Your instructions: In the material below, find the line with "Where should I" and the line with "Task: Click the Bluetooth & devices icon". Output exactly those two lines and all lines between them, leaving out pictures.

● ● ● ● ●

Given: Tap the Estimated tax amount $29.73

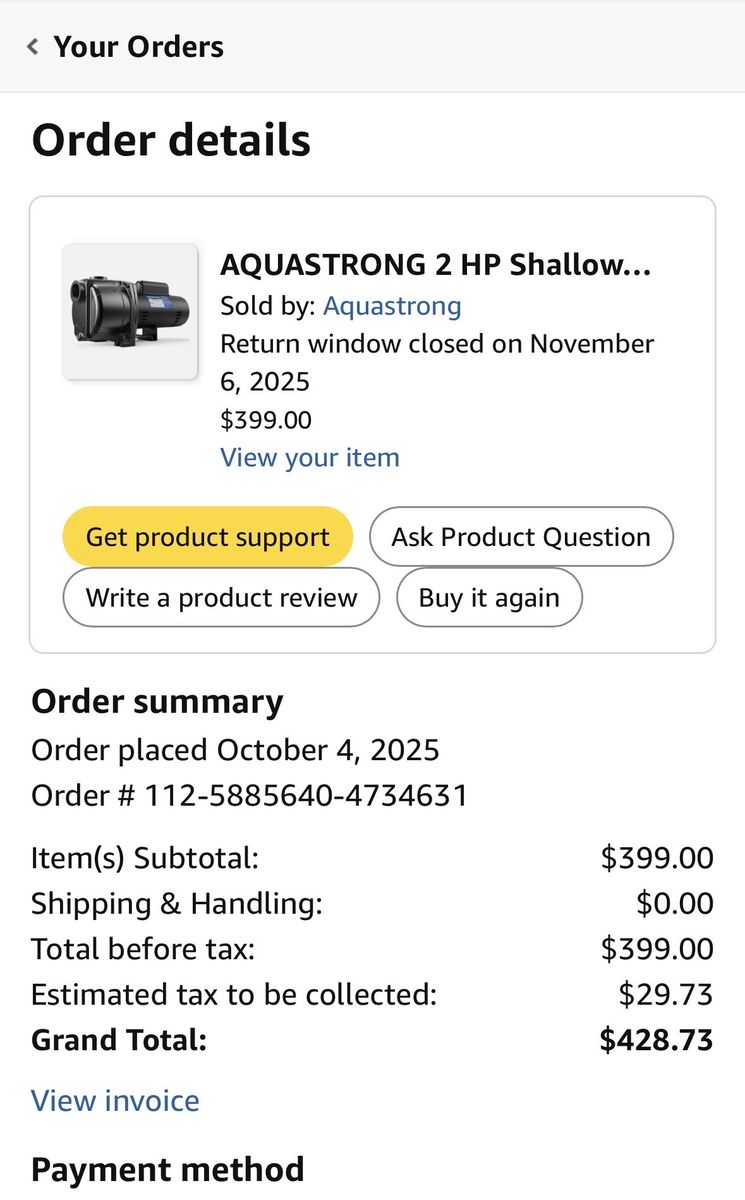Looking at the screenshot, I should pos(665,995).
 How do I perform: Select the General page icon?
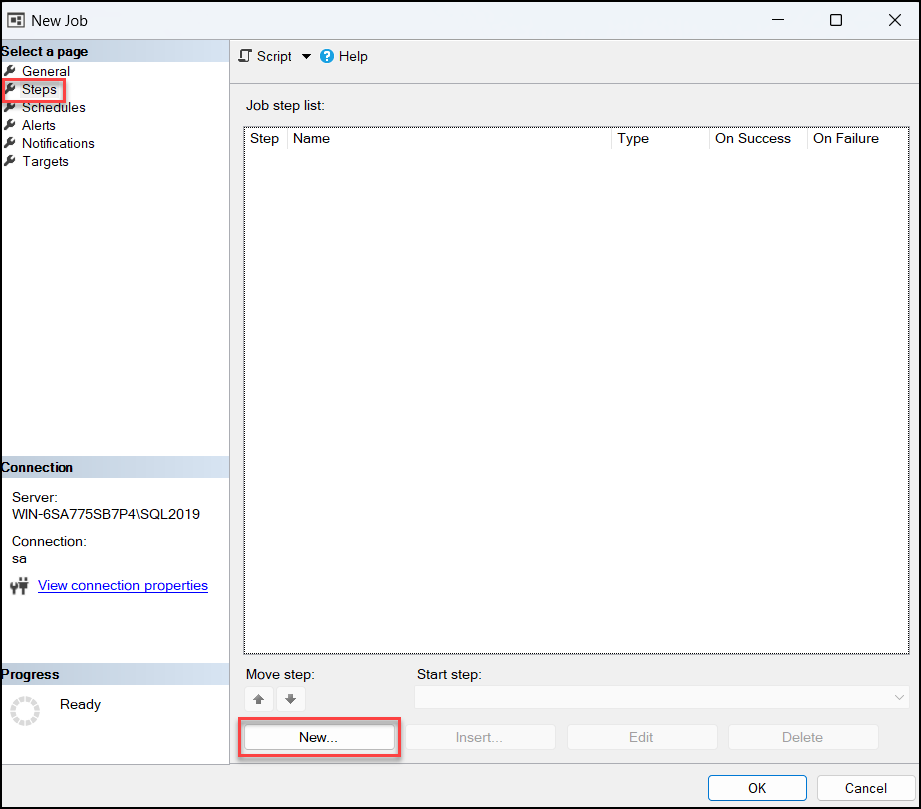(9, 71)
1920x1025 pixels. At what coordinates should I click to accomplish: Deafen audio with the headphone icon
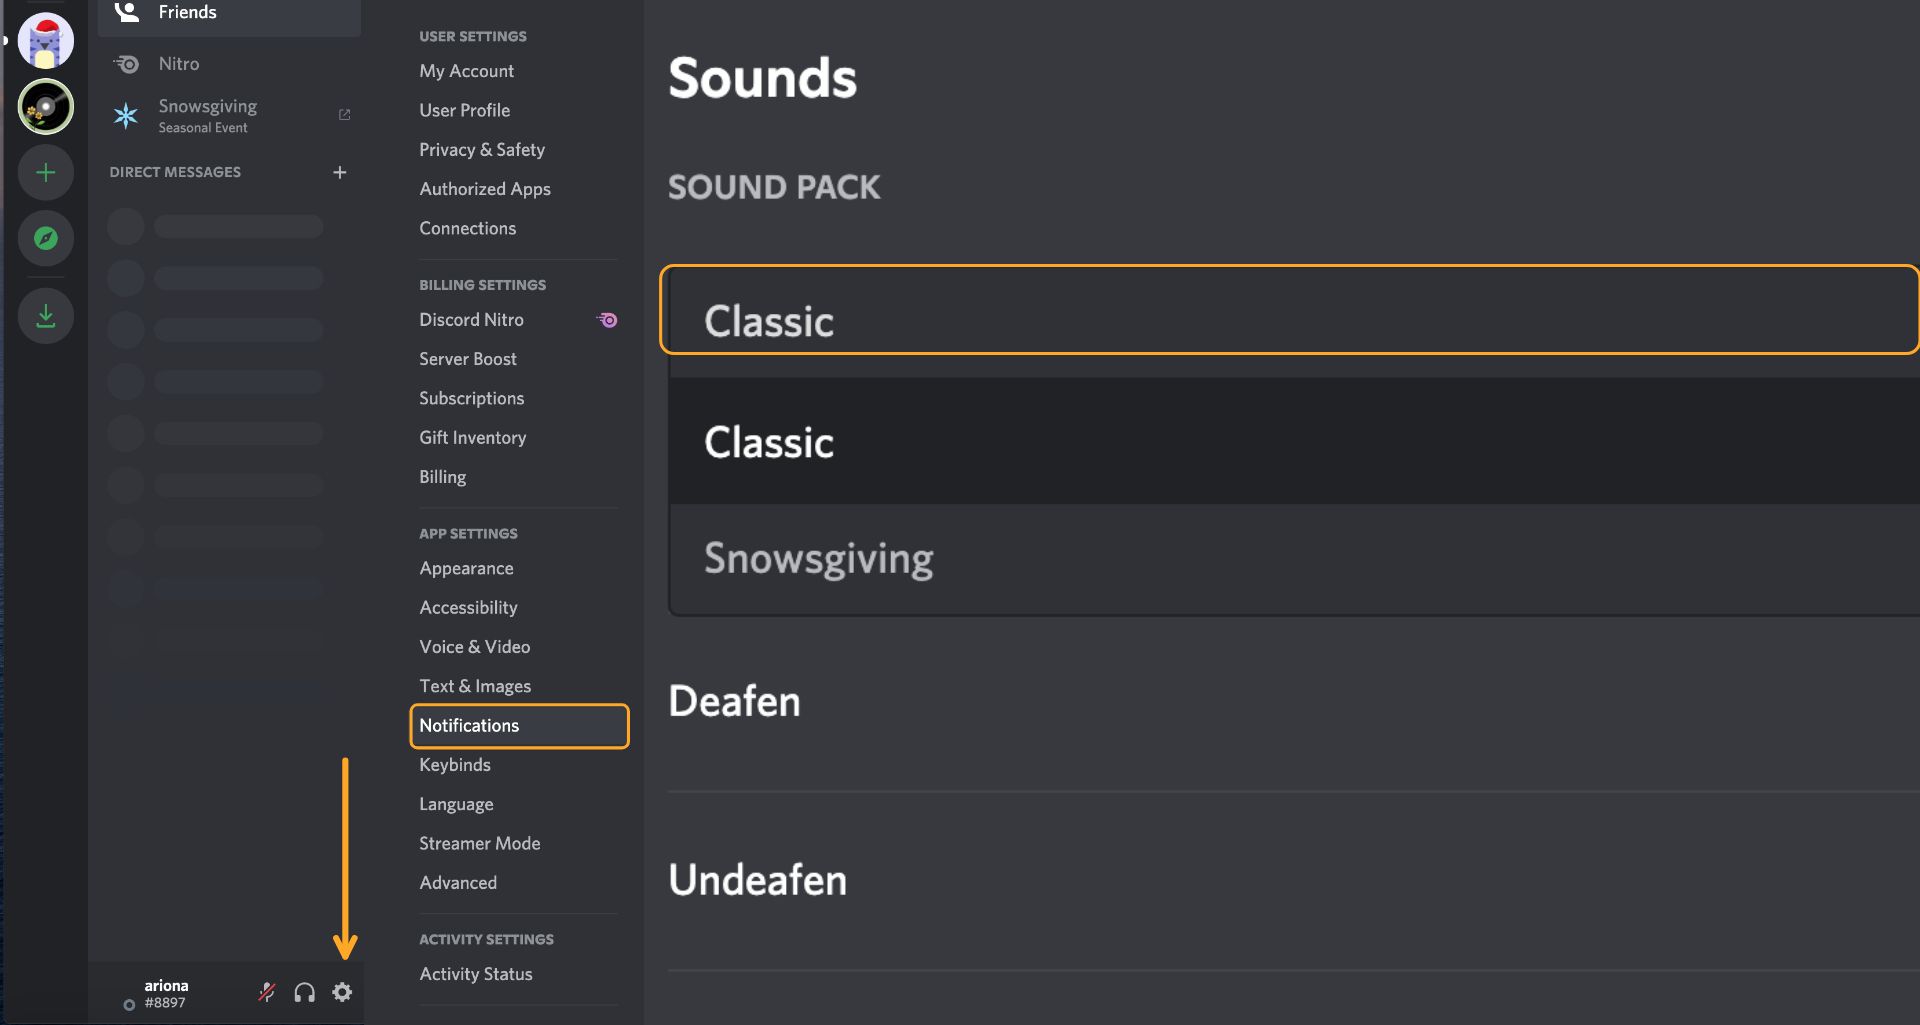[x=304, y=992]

● ● ● ● ●

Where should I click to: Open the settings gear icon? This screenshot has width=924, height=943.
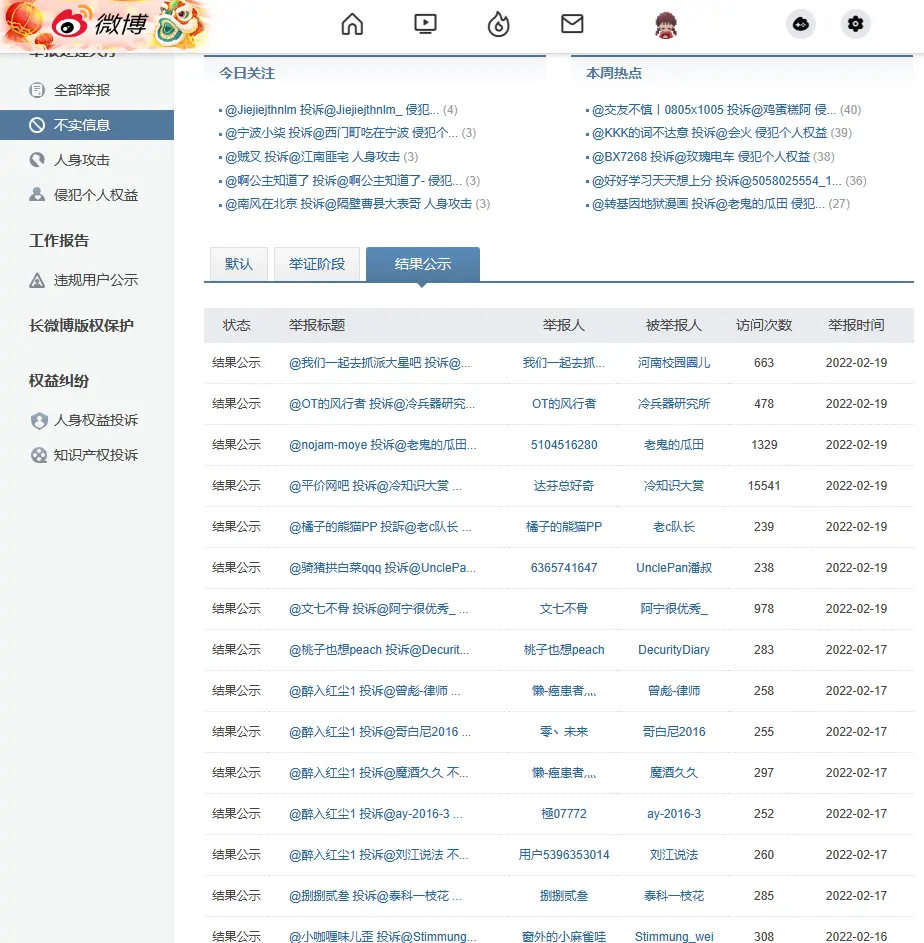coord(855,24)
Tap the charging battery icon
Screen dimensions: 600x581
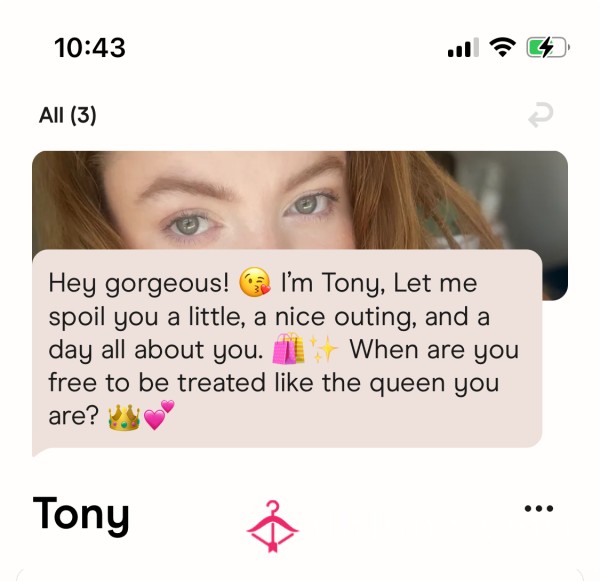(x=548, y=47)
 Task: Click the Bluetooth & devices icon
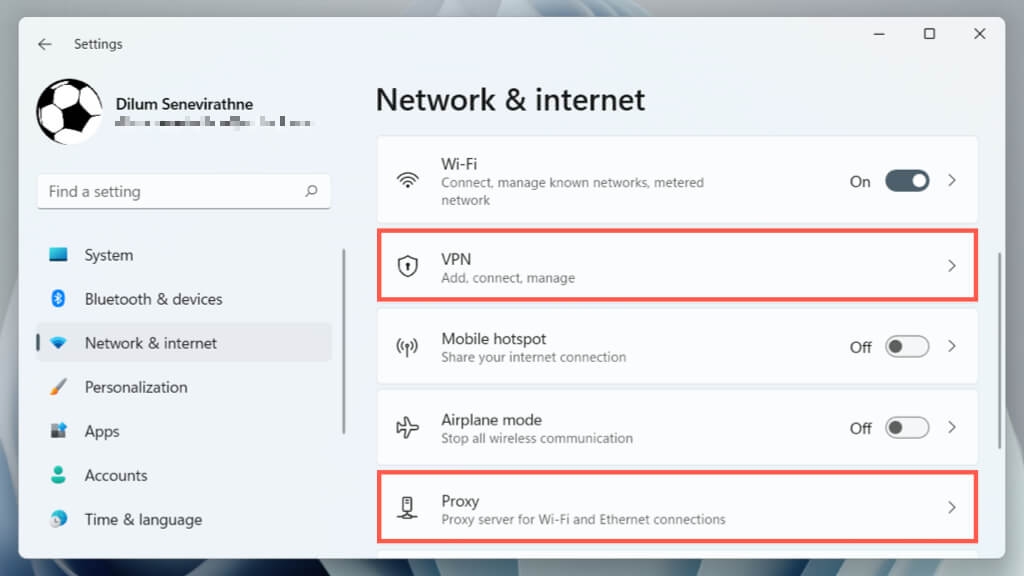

● ● ● ● ●

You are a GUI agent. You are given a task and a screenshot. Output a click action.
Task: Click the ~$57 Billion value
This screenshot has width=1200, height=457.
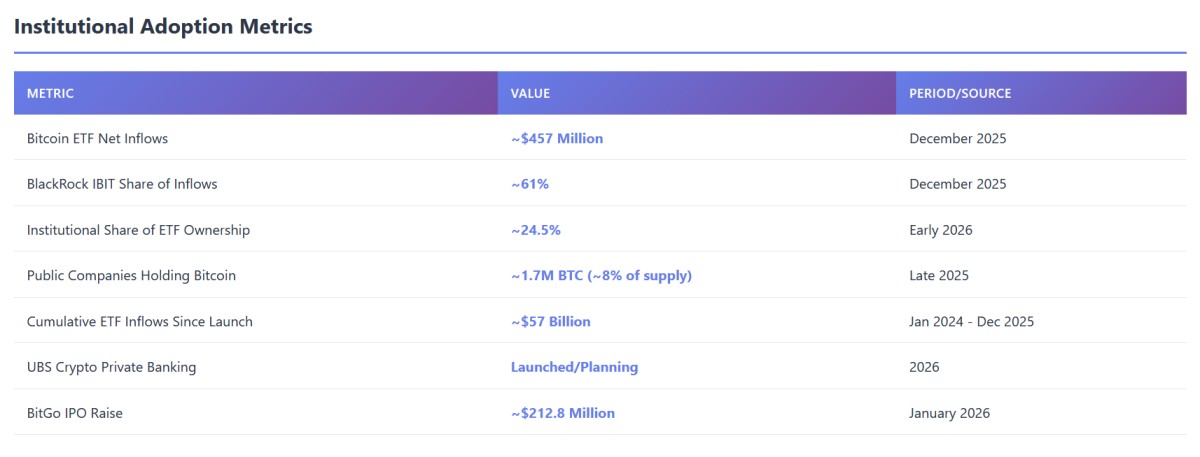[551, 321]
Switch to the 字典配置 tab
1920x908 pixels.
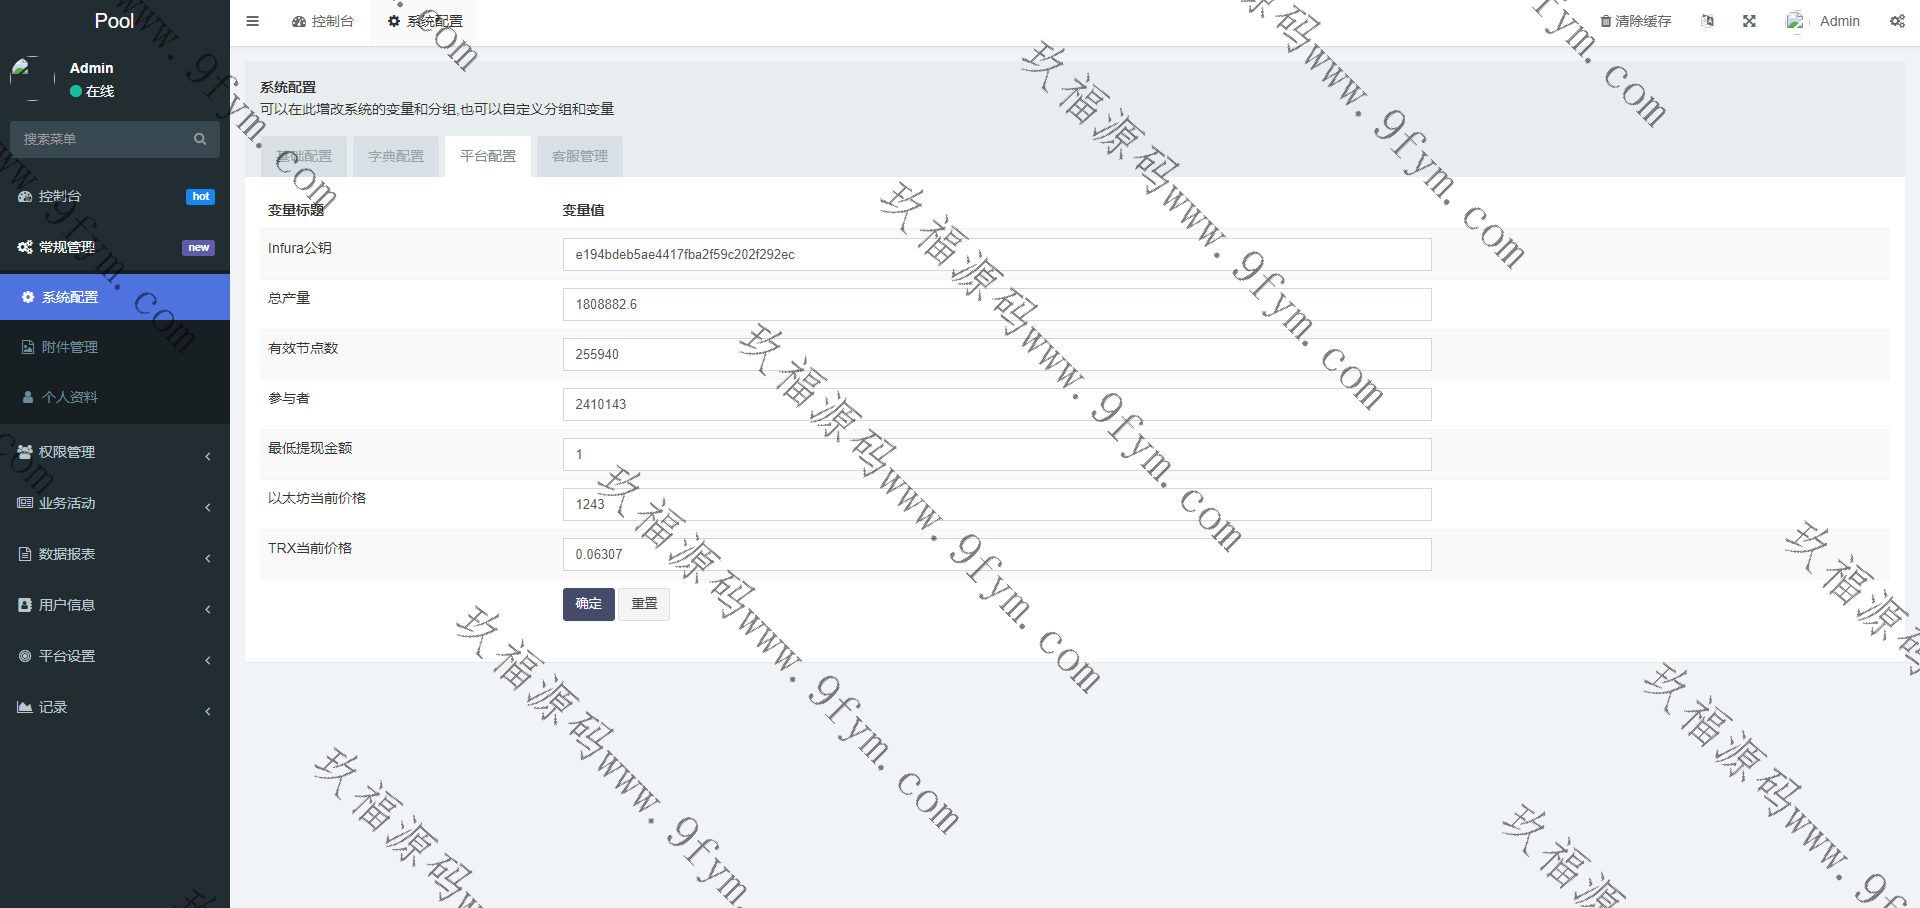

● ● ● ● ●

Expected output:
Where should I click to: Open the settings gear icon? This screenshot has width=924, height=943.
coord(855,24)
Tap the charging battery icon
Screen dimensions: 600x581
(x=548, y=47)
 Task: Click the Bluetooth & devices icon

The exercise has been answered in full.